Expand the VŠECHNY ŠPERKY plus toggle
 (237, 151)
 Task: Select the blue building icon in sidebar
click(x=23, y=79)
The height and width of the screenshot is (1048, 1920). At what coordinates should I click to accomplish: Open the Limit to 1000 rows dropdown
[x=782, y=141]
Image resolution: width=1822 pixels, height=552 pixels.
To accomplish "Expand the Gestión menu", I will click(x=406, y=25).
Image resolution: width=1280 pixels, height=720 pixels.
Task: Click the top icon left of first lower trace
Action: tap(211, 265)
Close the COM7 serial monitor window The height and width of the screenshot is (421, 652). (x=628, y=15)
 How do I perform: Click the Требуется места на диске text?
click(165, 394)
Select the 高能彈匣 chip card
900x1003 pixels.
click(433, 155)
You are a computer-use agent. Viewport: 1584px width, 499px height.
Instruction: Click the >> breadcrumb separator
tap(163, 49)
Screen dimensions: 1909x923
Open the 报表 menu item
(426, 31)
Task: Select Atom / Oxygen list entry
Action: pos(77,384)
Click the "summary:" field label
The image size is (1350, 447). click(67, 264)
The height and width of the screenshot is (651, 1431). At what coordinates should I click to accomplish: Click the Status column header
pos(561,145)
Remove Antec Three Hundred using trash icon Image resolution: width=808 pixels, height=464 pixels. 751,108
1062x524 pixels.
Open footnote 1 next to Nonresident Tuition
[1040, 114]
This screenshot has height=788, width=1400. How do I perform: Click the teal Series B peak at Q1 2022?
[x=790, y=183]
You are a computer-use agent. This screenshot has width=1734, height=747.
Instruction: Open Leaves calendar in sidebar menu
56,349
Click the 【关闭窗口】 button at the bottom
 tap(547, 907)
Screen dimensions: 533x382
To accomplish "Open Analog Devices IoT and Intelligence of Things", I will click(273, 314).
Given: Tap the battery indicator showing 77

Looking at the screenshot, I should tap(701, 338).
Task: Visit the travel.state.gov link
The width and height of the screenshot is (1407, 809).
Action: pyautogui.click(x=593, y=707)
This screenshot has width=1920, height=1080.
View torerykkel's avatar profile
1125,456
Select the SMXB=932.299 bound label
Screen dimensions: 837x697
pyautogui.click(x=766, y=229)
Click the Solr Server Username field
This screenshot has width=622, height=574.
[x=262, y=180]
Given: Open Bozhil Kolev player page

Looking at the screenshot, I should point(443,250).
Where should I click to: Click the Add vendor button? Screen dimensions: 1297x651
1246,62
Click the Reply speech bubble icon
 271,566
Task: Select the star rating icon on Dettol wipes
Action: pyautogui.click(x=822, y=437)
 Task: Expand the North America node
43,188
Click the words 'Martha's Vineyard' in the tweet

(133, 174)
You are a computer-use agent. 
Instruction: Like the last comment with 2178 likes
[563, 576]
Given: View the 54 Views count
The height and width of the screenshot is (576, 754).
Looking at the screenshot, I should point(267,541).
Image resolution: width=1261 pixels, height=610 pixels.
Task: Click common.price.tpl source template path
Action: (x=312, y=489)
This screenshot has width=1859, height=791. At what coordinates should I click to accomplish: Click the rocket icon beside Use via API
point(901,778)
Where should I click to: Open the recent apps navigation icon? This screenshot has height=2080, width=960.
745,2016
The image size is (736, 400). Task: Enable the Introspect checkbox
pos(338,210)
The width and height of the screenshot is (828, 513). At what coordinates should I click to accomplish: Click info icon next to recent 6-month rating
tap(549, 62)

────────────────────────────────────────

## WORK ORDER:
So that nothing differs from the original, transcribe all of the records above.

## SOLUTION FOR THIS PROBLEM:
Expand the VŠECHNY ŠPERKY plus toggle
 (237, 151)
 Task: Select the blue building icon in sidebar
click(x=23, y=79)
The height and width of the screenshot is (1048, 1920). At what coordinates should I click to accomplish: Open the Limit to 1000 rows dropdown
[x=782, y=141]
Image resolution: width=1822 pixels, height=552 pixels.
To accomplish "Expand the Gestión menu", I will click(x=406, y=25).
Image resolution: width=1280 pixels, height=720 pixels.
Task: Click the top icon left of first lower trace
Action: tap(211, 265)
Close the COM7 serial monitor window The height and width of the screenshot is (421, 652). (x=628, y=15)
 How do I perform: Click the Требуется места на диске text?
click(165, 394)
Select the 高能彈匣 chip card
900x1003 pixels.
click(433, 155)
You are a computer-use agent. Viewport: 1584px width, 499px height.
Instruction: Click the >> breadcrumb separator
tap(163, 49)
Screen dimensions: 1909x923
Open the 报表 menu item
(426, 31)
Task: Select Atom / Oxygen list entry
Action: pos(77,384)
Click the "summary:" field label
The image size is (1350, 447). click(67, 264)
The height and width of the screenshot is (651, 1431). At what coordinates should I click to accomplish: Click the Status column header
pos(561,145)
Remove Antec Three Hundred using trash icon Image resolution: width=808 pixels, height=464 pixels. 751,108
1062x524 pixels.
Open footnote 1 next to Nonresident Tuition
[1040, 114]
This screenshot has height=788, width=1400. How do I perform: Click the teal Series B peak at Q1 2022?
[x=790, y=183]
You are a computer-use agent. This screenshot has width=1734, height=747.
Instruction: Open Leaves calendar in sidebar menu
56,349
Click the 【关闭窗口】 button at the bottom
 tap(547, 907)
Screen dimensions: 533x382
To accomplish "Open Analog Devices IoT and Intelligence of Things", I will click(273, 314).
Given: Tap the battery indicator showing 77

Looking at the screenshot, I should tap(701, 338).
Task: Visit the travel.state.gov link
The width and height of the screenshot is (1407, 809).
Action: pyautogui.click(x=593, y=707)
This screenshot has width=1920, height=1080.
View torerykkel's avatar profile
1125,456
Select the SMXB=932.299 bound label
Screen dimensions: 837x697
pyautogui.click(x=766, y=229)
Click the Solr Server Username field
This screenshot has width=622, height=574.
[x=262, y=180]
Given: Open Bozhil Kolev player page

Looking at the screenshot, I should point(443,250).
Where should I click to: Click the Add vendor button? Screen dimensions: 1297x651
1246,62
Click the Reply speech bubble icon
 271,566
Task: Select the star rating icon on Dettol wipes
Action: pyautogui.click(x=822, y=437)
 Task: Expand the North America node
43,188
Click the words 'Martha's Vineyard' in the tweet

(133, 174)
You are a computer-use agent. 
Instruction: Like the last comment with 2178 likes
[563, 576]
Given: View the 54 Views count
The height and width of the screenshot is (576, 754).
Looking at the screenshot, I should point(267,541).
Image resolution: width=1261 pixels, height=610 pixels.
Task: Click common.price.tpl source template path
Action: (x=312, y=489)
This screenshot has width=1859, height=791. At what coordinates should I click to accomplish: Click the rocket icon beside Use via API
point(901,778)
Where should I click to: Open the recent apps navigation icon? This screenshot has height=2080, width=960.
745,2016
The image size is (736, 400). Task: Enable the Introspect checkbox
pos(338,210)
The width and height of the screenshot is (828, 513). At what coordinates should I click to accomplish: Click info icon next to recent 6-month rating
tap(549, 62)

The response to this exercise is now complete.